Five-second coherence for silicon carbide qubits; atom-by-atom quantum construction; hybrid quantum internet.
Researchers from the University of Chicago, National Institutes for Quantum Science and Technology, and Linköping University built a qubit from silicon carbide and was able to retain its coherence, or the length of time the quantum state persists, for over five seconds.
“It’s uncommon to have quantum information preserved on these human timescales,” said David Awschalom, professor in Molecular Engineering and Physics at University of Chicago and senior scientist at Argonne National Laboratory. “Five seconds is long enough to send a light-speed signal to the moon and back. That’s powerful if you’re thinking about transmitting information from a qubit to someone via light. That light will still correctly reflect the qubit state even after it has circled the earth almost 40 times—paving the way to make a distributed quantum internet.”
“This essentially brings silicon carbide to the forefront as a quantum communication platform,” said Elena Glen, graduate student at University of Chicago. “This is exciting because it’s easy to scale up, since we already know how to make useful devices with this material.”
First, the team worked to make silicon carbide qubits easier to read compared to standard laser readout methods. They first used carefully designed laser pulses to add a single electron to their qubit depending on its initial quantum state, either 0 or 1. Then the qubit is read out using a laser, as is typical.

- [Record extracts]

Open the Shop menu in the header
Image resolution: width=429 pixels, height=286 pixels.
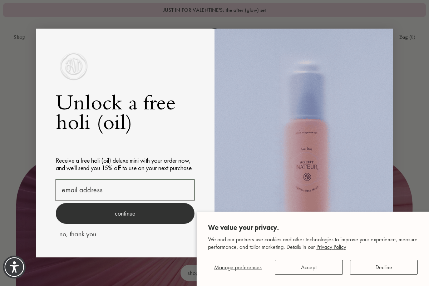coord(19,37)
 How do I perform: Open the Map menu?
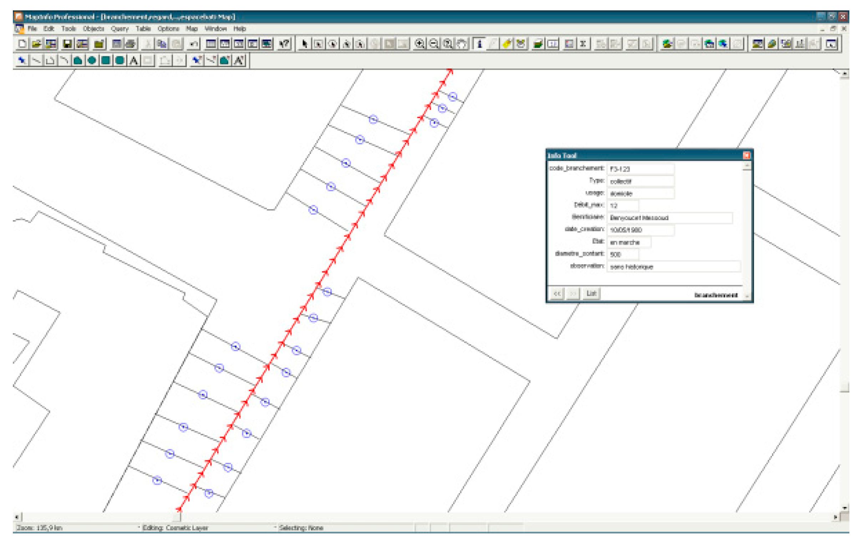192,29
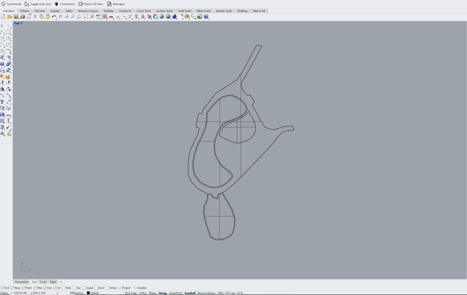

==

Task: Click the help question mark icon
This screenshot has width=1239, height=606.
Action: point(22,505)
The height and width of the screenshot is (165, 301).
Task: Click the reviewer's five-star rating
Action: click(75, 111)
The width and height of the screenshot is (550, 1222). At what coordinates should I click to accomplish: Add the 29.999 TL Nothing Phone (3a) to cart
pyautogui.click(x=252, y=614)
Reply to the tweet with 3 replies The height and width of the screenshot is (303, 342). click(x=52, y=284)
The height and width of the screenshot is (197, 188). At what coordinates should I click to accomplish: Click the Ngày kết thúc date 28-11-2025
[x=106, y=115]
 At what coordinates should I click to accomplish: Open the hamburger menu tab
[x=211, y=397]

--

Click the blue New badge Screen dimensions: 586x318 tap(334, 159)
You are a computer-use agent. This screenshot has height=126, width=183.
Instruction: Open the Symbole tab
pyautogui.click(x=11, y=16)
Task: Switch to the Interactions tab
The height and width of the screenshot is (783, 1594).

- [Task set]
a) Please transcribe the silicon carbide qubit article word for word, the stretch from "Researchers from the" through "over five seconds.".
b) Go on with the silicon carbide qubit article from where it stops.

- [Task answers]
a)
Researchers from the University of Chicago, National Institutes for Quantum Science and Technology, and Linköping University built a qubit from silicon carbide and was able to retain its coherence, or the length of time the quantum state persists, for over five seconds.

b)
“Only now, the emitted light reflects the absence or presence of the electron, and with almost 10,000 times more signal,” said Glen. “By converting our fragile quantum state into stable electronic charges, we can measure our state much, much more easily. With this signal boost, we can get a reliable answer every time we check what state the qubit is in. This type of measurement is called ‘single-shot readout,’ and with it, we can unlock a lot of useful quantum technologies.”
The chips used in the experiment are made from silicon carbide, an inexpensive and commonly used material. (Photo by David Awschalom / University of Chicago)
To extend the length of time quantum states lasted, the team grew highly purified samples of silicon carbide that reduced the background noise that tends to interfere with their qubit functioning. Then, by applying a series of microwave pulses to the qubit, they extended the amount of time that their qubits preserved their coherence.
“These pulses decouple the qubit from noise sources and errors by rapidly flipping the quantum state,” said Chris Anderson, at the time a researcher at University of Chicago and now a postdoctoral scholar at Stanford University. “Each pulse is like hitting the undo button on our qubit, erasing any error that may have happened between pulses.”
The longer coherence makes more complex operations possible, Anderson noted. “For example, this new record time means we can perform over 100 million quantum operations before our state gets scrambled.”
“The ability to perform single-shot readout unlocks a new opportunity: using the light emitted from silicon carbide qubits to help develop a future quantum internet,” said Glen. “Essential operations such as quantum entanglement, where the quantum state of one qubit can be known by reading out the state of another, are now in the cards for silicon carbide-based systems.”
“We’ve essentially made a translator to convert from quantum states to the realm of electrons, which are the language of classical electronics, like what’s in your smartphone,” said Anderson. “We want to create a new generation of devices that are sensitive to single electrons, but that also host quantum states. Silicon carbide can do both, and that’s why we think it really shines.”
Researchers at the University of Melbourne, University of New South Wales Sydney, Helmholtz-Zentrum Dresden-Rossendorf (HZDR), Leibniz Institute of Surface Engineering, and RMIT University propose a way to construct quantum computers using a method that allows for embedding of single atoms in silicon wafers.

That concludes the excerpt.